Attivare i cinque sensi

Praticare Land Art significa attivare i cinque sensi. Occorre prima di tutto spegnere lo smartphone, in modo da evitare qualsiasi distrazione. Bisogna essere centrati e immersi nella natura, ciò permette di vivere il momento presente. Il detox digitale è fondamentale per prevenire o trattare varie forme di stress o di ansia. Se guardando uno schermo di un computer o di un tablet, la nostra mente rimane in qualche modo chiusa entro uno spazio ben determinato, nella natura la mente e il corpo si liberano e possono esprimersi uscendo dalla “gabbia” tecnologica. Possiamo sentire i profumi, toccare le foglie o la corteccia di un albero, possiamo ascoltare il suono del vento e, se è possibile, anche gustare il sapore di un fiore edibile, come quello di una violetta o di una primula.
Attraverso questa semplice presenza mentale, vissuta in sintonia con la natura, possiamo allontanare il “tecnostress”, così diffuso in quest’epoca a causa dell’abuso delle nuove tecnologie. Il voler essere sempre e ovunque connessi a internet o il dover controllare continuamente le mail o i messaggi e i post via social sono forme di dipendenza che causano insonnia, ansia, problemi di concentrazione, stanchezza mentale, disturbi alla vista e al collo. Ecco che, ritornando alla Natura attraverso la Land Art, recuperiamo non solo la nostra dimensione creativa, ma anche il nostro benessere.

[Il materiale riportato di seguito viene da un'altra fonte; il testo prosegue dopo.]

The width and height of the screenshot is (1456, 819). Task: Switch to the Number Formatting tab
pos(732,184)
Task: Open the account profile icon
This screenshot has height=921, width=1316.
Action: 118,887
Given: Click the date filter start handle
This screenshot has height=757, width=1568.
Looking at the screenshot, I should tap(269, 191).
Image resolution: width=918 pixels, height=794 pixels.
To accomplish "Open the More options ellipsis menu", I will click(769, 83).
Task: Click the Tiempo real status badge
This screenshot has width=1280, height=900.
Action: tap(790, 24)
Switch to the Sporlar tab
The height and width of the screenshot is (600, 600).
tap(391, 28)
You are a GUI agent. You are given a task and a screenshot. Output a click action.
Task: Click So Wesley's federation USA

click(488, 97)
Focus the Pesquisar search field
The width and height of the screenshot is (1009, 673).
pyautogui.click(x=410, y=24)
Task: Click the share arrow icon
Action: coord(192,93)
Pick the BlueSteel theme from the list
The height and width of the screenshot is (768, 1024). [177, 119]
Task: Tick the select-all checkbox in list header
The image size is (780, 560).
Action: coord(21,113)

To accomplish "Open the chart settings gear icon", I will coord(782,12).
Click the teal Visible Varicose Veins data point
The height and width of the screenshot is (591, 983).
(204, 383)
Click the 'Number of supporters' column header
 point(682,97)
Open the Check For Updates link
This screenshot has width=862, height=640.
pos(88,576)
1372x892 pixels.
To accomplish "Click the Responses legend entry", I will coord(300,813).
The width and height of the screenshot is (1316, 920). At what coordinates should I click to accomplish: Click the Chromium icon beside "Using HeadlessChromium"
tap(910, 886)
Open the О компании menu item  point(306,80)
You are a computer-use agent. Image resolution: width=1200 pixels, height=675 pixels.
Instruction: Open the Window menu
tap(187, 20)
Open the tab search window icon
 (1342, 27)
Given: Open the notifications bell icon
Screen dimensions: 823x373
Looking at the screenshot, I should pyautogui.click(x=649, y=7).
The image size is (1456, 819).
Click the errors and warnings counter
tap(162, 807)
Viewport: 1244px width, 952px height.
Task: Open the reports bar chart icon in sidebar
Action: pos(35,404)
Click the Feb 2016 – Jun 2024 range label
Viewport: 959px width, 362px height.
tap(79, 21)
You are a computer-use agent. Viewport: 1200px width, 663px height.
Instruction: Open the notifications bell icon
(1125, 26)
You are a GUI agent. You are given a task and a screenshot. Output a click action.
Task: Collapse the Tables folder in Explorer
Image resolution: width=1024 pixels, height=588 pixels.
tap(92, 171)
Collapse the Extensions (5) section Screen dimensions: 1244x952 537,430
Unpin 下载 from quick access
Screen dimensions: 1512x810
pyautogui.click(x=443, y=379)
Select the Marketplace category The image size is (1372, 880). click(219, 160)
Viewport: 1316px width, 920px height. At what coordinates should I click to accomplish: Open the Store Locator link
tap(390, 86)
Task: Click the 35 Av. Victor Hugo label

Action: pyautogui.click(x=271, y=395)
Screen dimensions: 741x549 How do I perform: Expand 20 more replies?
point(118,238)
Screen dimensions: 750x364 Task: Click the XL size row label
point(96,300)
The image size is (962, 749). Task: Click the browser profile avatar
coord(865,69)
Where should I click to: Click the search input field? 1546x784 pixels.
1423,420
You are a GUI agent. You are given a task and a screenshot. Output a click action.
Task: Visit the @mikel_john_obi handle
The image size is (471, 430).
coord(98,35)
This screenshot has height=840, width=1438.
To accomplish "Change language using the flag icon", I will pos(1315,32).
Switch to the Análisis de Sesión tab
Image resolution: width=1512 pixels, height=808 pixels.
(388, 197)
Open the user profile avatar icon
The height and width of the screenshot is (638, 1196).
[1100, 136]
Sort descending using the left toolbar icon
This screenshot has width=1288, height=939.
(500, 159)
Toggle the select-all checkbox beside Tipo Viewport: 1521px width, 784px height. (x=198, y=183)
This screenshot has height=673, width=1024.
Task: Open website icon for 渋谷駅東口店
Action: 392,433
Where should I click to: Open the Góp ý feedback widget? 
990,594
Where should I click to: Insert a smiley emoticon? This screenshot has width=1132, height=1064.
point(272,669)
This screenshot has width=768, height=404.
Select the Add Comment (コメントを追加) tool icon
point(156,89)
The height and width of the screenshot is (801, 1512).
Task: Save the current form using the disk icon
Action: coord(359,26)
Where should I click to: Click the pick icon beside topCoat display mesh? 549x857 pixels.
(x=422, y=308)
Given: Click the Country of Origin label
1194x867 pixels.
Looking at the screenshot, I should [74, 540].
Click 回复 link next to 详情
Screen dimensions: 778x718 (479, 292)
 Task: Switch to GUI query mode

Migliorare l’attenzione e la presenza mentale

Bhavana Om ci ha inoltre descritto il collegamento che può nascere tra Land Art e Mindfulness. Quest’ultima ci invita a vivere il qui e ora in modo consapevole. Questo concetto può essere integrato anche nella pratica della Land Art, in quanto l’Arteterapeuta, o Artcounselor, invita a vivere con attenzione cosciente il momento creativo.
Vi è quindi una stretta correlazione fra Land Art e Mindfulness. Applicare la Mindfulness all’arte significa vivere con attenzione cosciente il momento creativo. Significa anche percepire la profonda connessione con la natura. Grazie alla Mindfulness il flusso creativo si amplifica poiché, attraverso una profonda consapevolezza, tutti i sensi vengono attivati. Tutto ciò ci fa anche capire che non siamo separati dalla natura, ma siamo noi stessi natura.
L’artista, nei sui incontri con il pubblico, stimola le persone proprio ad avviare questo processo introspettivo. Si inizia dalla meditazione, per poi arrivare all’arte, che può prendere la forma di un quadro o di un’opera di Land Art. In altre parole, attraverso la meditazione è possibile riattivare risorse, idee, tesori nascosti che poi possono essere trasferiti nelle varie espressioni artistiche.
Applicare tecniche di Mindfulness alla pratica della Land Art significa quindi focalizzare la mente su un oggetto ben preciso, che può essere una pietra dalla forma particolare, una serie di foglie o fiori dai differenti colori. L’atto di scegliere i materiali naturali per creare la propria Land Art diventa in qualche modo una ricerca di sé. Anche un percorso di meditazione non è altro che una ricerca che spinge a scrutare i meandri del proprio mondo interiore. In questo modo la Land Art e la meditazione si fondono e permettono di sviluppare una rinnovata consapevolezza.